**Task brief:** Copy nothing but the lines running from the one containing "Image resolution: width=808" through the end of the listing below. Drop the pictures.
──────────────────────────────
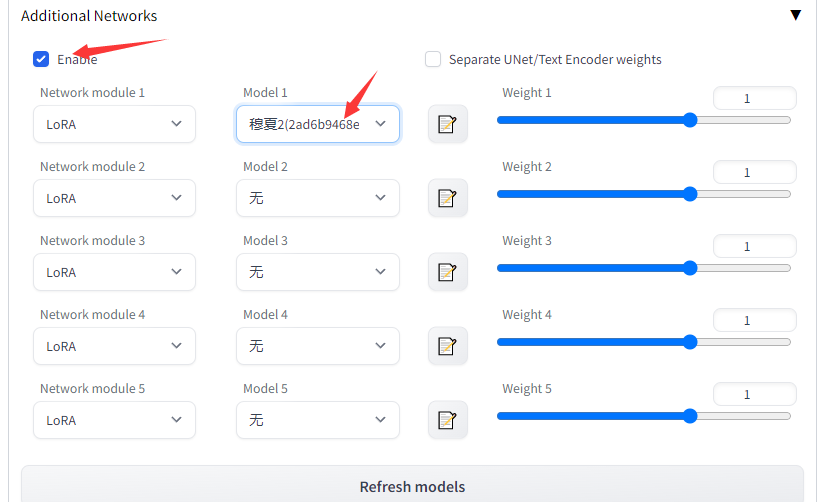This screenshot has width=820, height=502.
Task: Click the Weight 3 slider handle
Action: coord(689,268)
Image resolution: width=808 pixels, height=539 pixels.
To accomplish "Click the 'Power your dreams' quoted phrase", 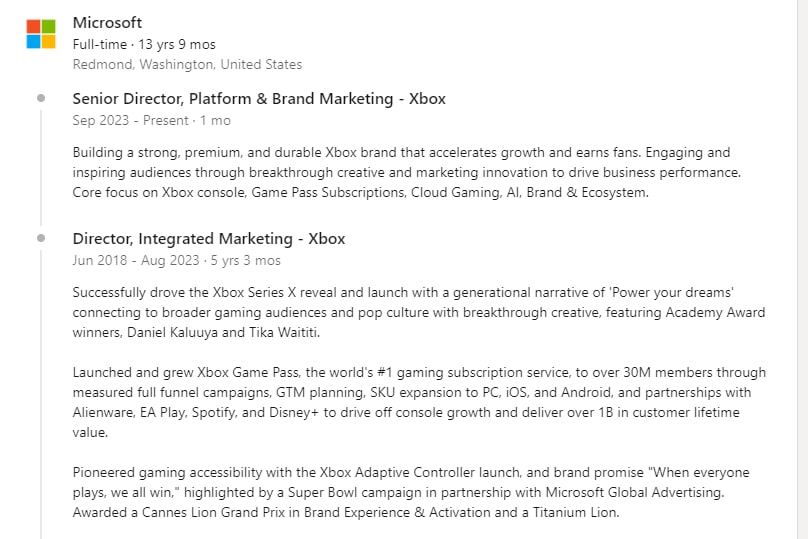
──────────────────────────────
**Written solution:**
Image resolution: width=808 pixels, height=539 pixels.
To accomplish "Click the 'Power your dreams' quoted phrase", 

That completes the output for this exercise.